Taylor Fritz ended one of the more frustrating personal streaks of his 2026 season on Friday, defeating Ben Shelton 6-7(5), 7-6(8), 7-6(3) in a breathless two-hour, 49-minute quarter-final at the Terra Wortmann Open in Halle. The World No. 9 saved a match point in the second-set tie-break and held his nerve through a gripping third-set decider to record a win that carried more weight than a routine grass-court victory.

It was a result built on serving excellence and mental fortitude - the kind of duel that, much like contests in high-speed disciplines where precision under pressure defines the outcome, including those that draw fans to speedway betting markets for the sheer intensity of split-second decisions, came down to who blinked first. Fritz did not blink. He struck 24 aces, saved all four break points he faced, and refused to be beaten by a player who had owned this particular matchup twice already in 2026.

Shelton had beaten Fritz in the final in Dallas in February and then repeated the feat in the championship match on grass in Stuttgart just six days prior to Friday's encounter. Both of those defeats stung precisely because, as Fritz himself acknowledged, he had squandered his own best opportunities. Halle was different. Shelton generated the chances this time - and it was the lefty who ultimately let them slip.

A Match Point, a Missed Forehand, and a Shift in Momentum

The pivotal moment arrived at 6/7 in the second-set tie-break, when Shelton held a match point on Fritz's serve. Shelton pushed a routine forehand long, and the door that had been inching shut swung open again. From that moment, Fritz - who did not face a single break point throughout the entire match - tightened his baseline game and controlled the third-set tie-break from the front, winning it 7-3 as Shelton committed four unforced errors when it mattered most.

"I don't know if I could have taken losing another one of those to Ben," Fritz said in his on-court interview. "When I say that, I mean just doing everything but winning the match, because the funny thing about this one is he had the chances. In the other two he won, I probably had the better chances. I kind of just had it in my head capitalising on the big chances and I am happy to get through that."

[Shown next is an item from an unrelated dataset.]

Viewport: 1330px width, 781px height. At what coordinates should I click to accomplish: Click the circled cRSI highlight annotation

Shelton, for his part, was not broken once and landed 15 aces of his own. On a surface that rewards big serving above almost everything else, neither man gave an inch from the baseline until the tie-breaks forced the issue.

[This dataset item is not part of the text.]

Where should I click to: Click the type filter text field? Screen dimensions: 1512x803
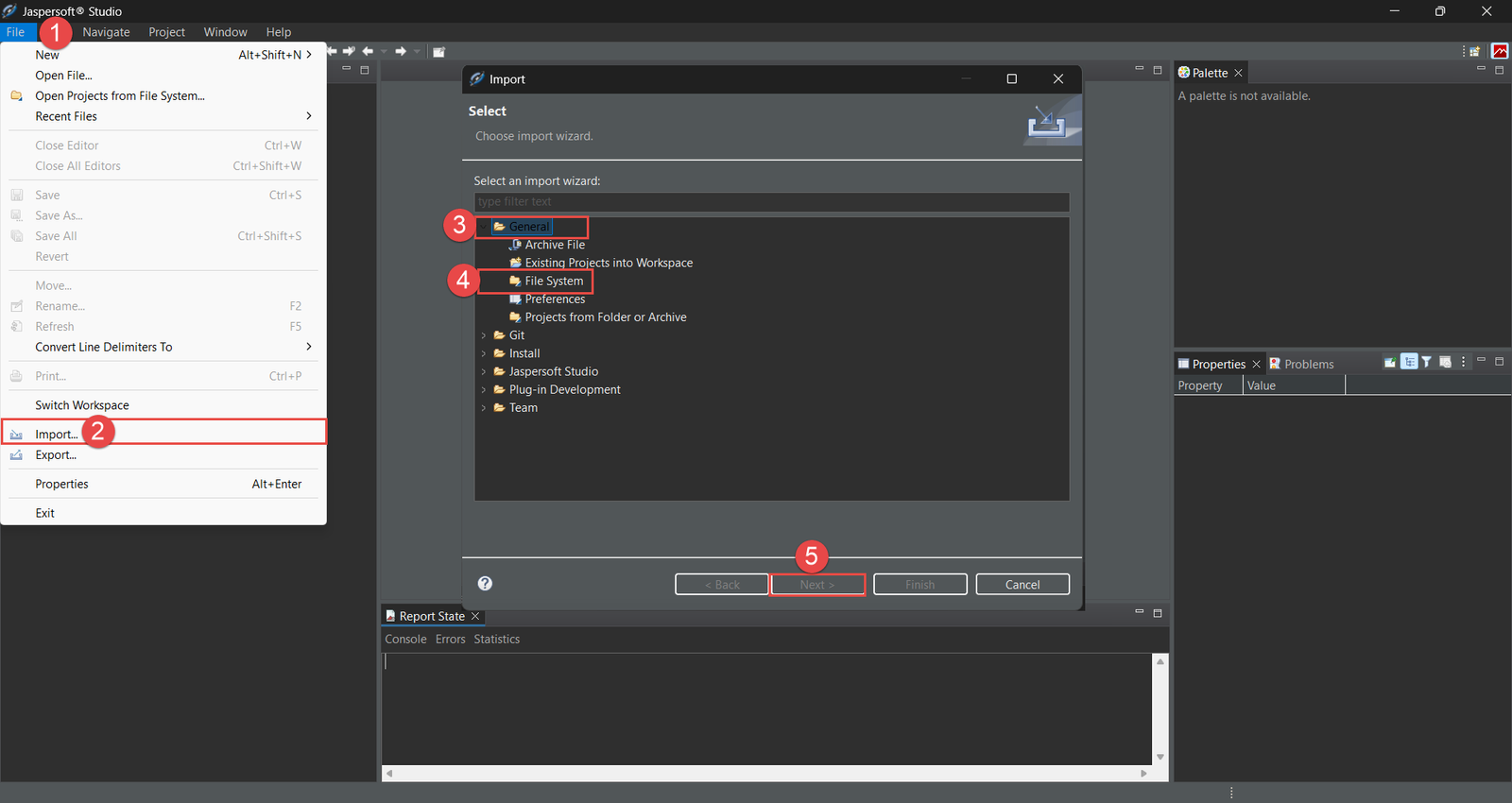771,202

First Top-10 Scalp Since November and a Shot at Zverev

The victory carries genuine significance beyond the head-to-head record. It is Fritz's first win over a Top 10 opponent since he defeated Lorenzo Musetti at the Nitto ATP Finals in November, a gap that had begun to draw quiet scrutiny given his consistent presence deep in tournaments without converting against the game's elite. Shelton sits fifth in the PIF ATP Rankings - a considerably higher-ranked victim than Fritz has managed in recent months.

The 28-year-old now advances to the semi-finals, where he will face either top seed Alexander Zverev or Raphael Collignon. A run to the final in Halle would represent Fritz's deepest run on grass at this level in some time, and with his first title of 2026 still outstanding, the draw has opened at a moment when his serving form appears to be peaking. Whether he can carry this momentum against Zverev - the tournament favourite and one of the most complete grass-court players in the world - will be the defining test of his week.

The Bigger Picture: A Rivalry Recalibrated

The Fritz-Shelton rivalry has become one of the more compelling American tennis storylines of the current season. Both players are in the upper tier of the PIF ATP Rankings, both carry significant serve weapons, and both have demonstrated the capacity to win big matches on fast surfaces. Shelton still leads the 2026 head-to-head, but Friday's result signals that Fritz has adapted to what was costing him - and that is rarely a minor detail in any sustained rivalry at this level.

Fritz's composure in the final tie-break, where he made Shelton press and accumulate errors rather than trying to overpower him, suggested a tactical adjustment as much as a psychological one. The next chapter of this matchup, whenever it arrives, will be worth watching closely.